Armement et de l' gamification La guerre moderne révèle un paysage en profonde transformation, où les conflits armés sont de plus en plus imbriqués et inextricablement liés aux sphères civile, culturelle et technologique.

Transformation

Armement et de l' gamification La guerre moderne révèle un paysage en profonde mutation, où les conflits armés s'entremêlent de plus en plus avec les sphères civile, culturelle et technologique. La guerre du XXIe siècle ne se limite plus à un champ de bataille géographiquement défini ni à un état d'urgence temporaire ; elle est devenue un phénomène plus diffus et persistant, capable de se manifester dans tous les domaines de l'activité humaine. Les fausses informations qui polarisent une société, un réseau financier utilisé pour exercer une coercition économique, une plateforme de jeu vidéo employée pour le recrutement ou la formation, ou un objet du quotidien transformé en arme : autant de manifestations de cette nouvelle réalité de la guerre.

Les implications de ces tendances sont profondes et multiformes. Sur le plan culturel, l'interpénétration de la guerre et de la vie quotidienne, facilitée par la médiation numérique et l'esthétique ludifiée, risque de normaliser les conflits et de désensibiliser le public à la souffrance humaine réelle. Les citoyens du monde sont témoins de la guerre en temps réel, souvent via les mêmes plateformes et avec le même état d'esprit que celui avec lequel ils consomment des divertissements, ce qui pose le défi de maintenir un esprit critique et de l'empathie. Sur le plan éthique et philosophique, militarisation et la gamification érode les distinctions fondamentales. Armement La généralisation de la violence brouille la frontière entre combattants et non-combattants, tandis que sa ludification menace de banaliser l'acte de tuer et d'affaiblir les contraintes morales et juridiques qui sous-tendent le droit international humanitaire. 

Toutefois, ces tendances peuvent aussi refléter la capacité d'adaptation et la résilience humaines. L'aptitude à mettre la créativité et les outils de la culture numérique au service de la défense nationale, comme on l'a constaté en Ukraine, démontre comment les sociétés peuvent se mobiliser de façon inédite face aux menaces existentielles.
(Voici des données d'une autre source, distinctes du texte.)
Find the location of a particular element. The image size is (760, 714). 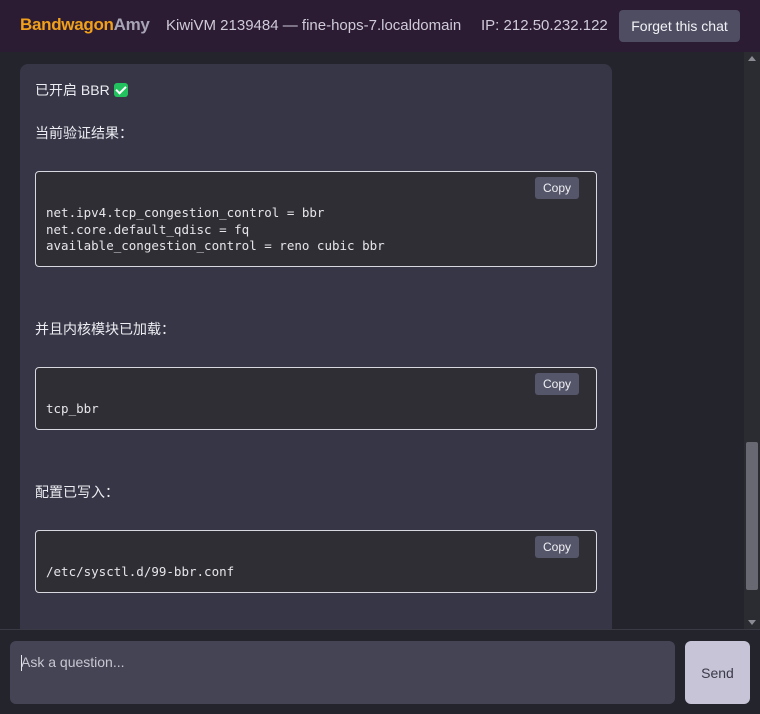

code-text-module: tcp_bbr is located at coordinates (72, 410).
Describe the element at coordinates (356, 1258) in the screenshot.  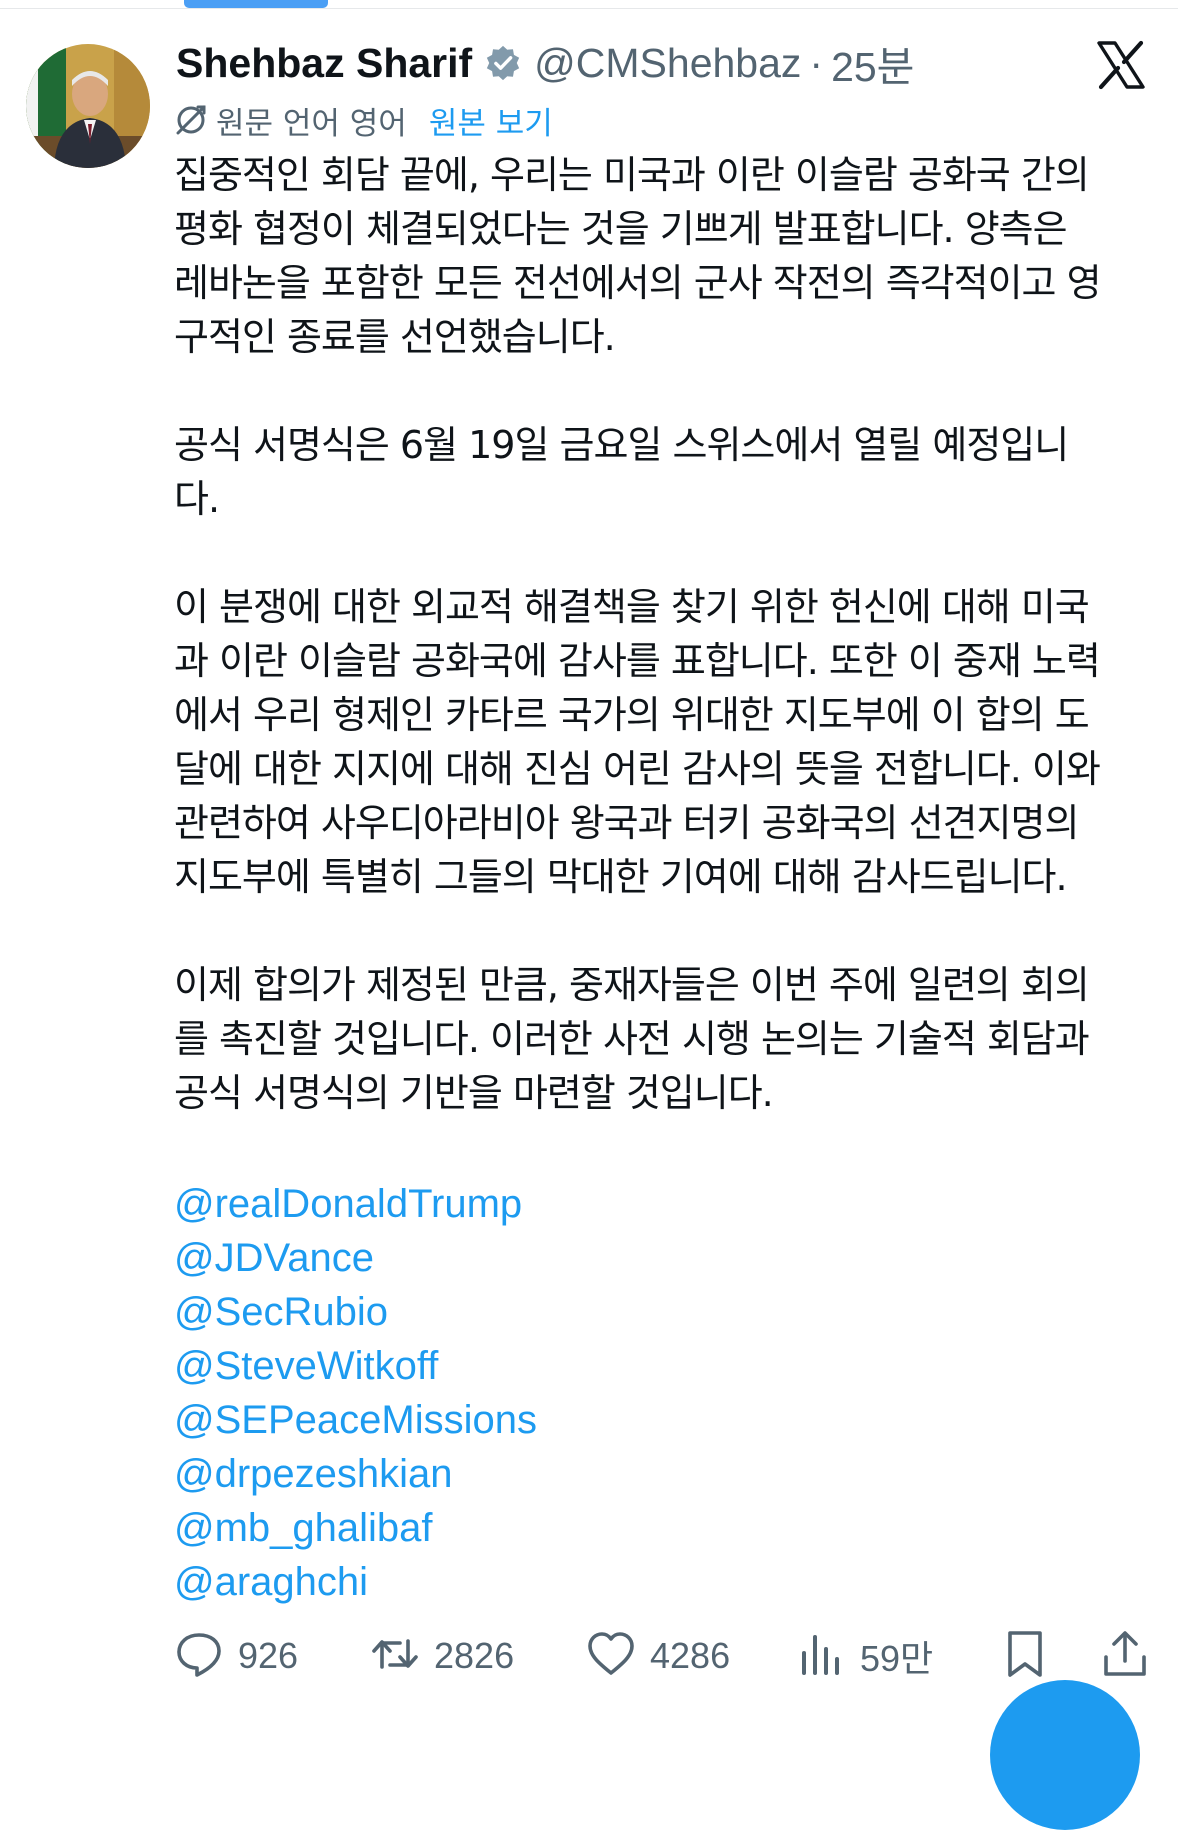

À l'instar d'un processus d'osmose inverse entre les tissus vitaux, la guerre s'infiltre dans les rouages ​​de la vie civile, tandis que la société, par perméabilité ou par défense, s'insinue dans le système nerveux militaire. Comprendre l'intersection des armes et des jeux nous oblige à repenser la nature de la guerre au XXIe siècle et à en définir les véritables limites. Si tout peut devenir une arme, la paix exige non seulement l'absence de conflit armé, mais aussi une résilience active face à celui-ci. militarisation Omniprésente. Et si la guerre adopte de plus en plus la logique d'un jeu, il devient impératif de réaffirmer avec plus de force les valeurs éthiques et la conscience du coût humain réel qui l'ont toujours accompagnée, afin de ne pas perdre notre humanité au milieu des algorithmes et des réalités virtuelles. La guerre, aussi modernisée et ludifiée soit-elle, demeure, au fond, une tragédie humaine. Reconnaître comment elle a changé, et quels éléments fondamentaux restent inchangés, est essentiel pour la combattre.

À l'instar d'un processus d'osmose inverse entre les tissus vitaux, la guerre infiltre les organes de la vie civile, tandis que la société, par perméabilité ou par défense, pénètre le système nerveux militaire.